Page 1: Introduction
One of the most significant economic developments is the internationalisation and globalisation of commerce. Almost every type of business is influenced by global events - businesses now face tough competition in home markets from overseas producers, but benefit from new sources of products, parts and goods which have become available. Companies today have extended their geographical markets as well as the areas in which they purchase and manufacture - creating a much more complex and competitive business environment at a time of rapid growth in world trade.
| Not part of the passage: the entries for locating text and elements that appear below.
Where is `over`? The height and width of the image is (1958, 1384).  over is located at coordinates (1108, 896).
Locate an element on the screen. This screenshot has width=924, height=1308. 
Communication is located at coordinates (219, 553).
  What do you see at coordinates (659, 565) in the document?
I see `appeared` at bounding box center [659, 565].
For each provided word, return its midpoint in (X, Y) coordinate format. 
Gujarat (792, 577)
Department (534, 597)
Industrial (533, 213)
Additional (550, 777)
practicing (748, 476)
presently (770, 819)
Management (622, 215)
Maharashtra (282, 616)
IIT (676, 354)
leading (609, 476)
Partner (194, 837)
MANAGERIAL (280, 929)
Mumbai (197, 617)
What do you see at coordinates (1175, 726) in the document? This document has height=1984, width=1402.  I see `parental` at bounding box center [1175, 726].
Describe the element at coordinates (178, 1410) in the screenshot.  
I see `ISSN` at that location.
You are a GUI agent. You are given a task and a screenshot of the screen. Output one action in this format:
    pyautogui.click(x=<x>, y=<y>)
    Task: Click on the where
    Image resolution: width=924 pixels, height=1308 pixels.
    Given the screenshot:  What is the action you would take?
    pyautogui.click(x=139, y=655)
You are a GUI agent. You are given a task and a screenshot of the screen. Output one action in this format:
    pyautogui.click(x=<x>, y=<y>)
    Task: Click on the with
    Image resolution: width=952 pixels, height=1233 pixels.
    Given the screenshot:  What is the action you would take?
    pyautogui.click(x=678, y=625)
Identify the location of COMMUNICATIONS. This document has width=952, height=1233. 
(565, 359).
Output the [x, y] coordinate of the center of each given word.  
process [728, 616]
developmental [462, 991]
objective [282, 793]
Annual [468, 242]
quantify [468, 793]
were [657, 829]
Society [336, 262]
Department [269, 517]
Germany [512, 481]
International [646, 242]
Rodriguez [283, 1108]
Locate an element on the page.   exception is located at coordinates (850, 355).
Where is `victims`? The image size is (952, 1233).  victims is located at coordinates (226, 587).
In order to achieve customer satisfaction, businesses must ensure that products and services are available for customers as promised, at the right time and in the right place. Businesses must operate a range of innovative manufacturing concepts, such as just-in-time production, which affects how successfully they cater for their customers. Just-in-time means that production materials arrive at a customer’s factory exactly as they are needed for production, thus avoiding costs of storing materials until they are used. It calls for close coordination between the supplier and the customer, as well as an efficient distribution system. Logistics is a key element in guiding the planning and development of many businesses. High standards of logistics, for example, might allow a supplier to deliver 99% of customer orders within 48 hours of the order receipt - helping that company to win new customers and retain existing ones.
A key industry which has grown rapidly in recent years is that of Air Cargo. The industry has been supported in its response to the process of change with state-of-the-art technology and some of the latest engineering concepts in the world.
This case study focuses upon a pan-European project which involves GEC ALSTHOM and Lödige who are currently developing a Materials Handling System for British Airways at its New World Cargocentre at London Heathrow Airport.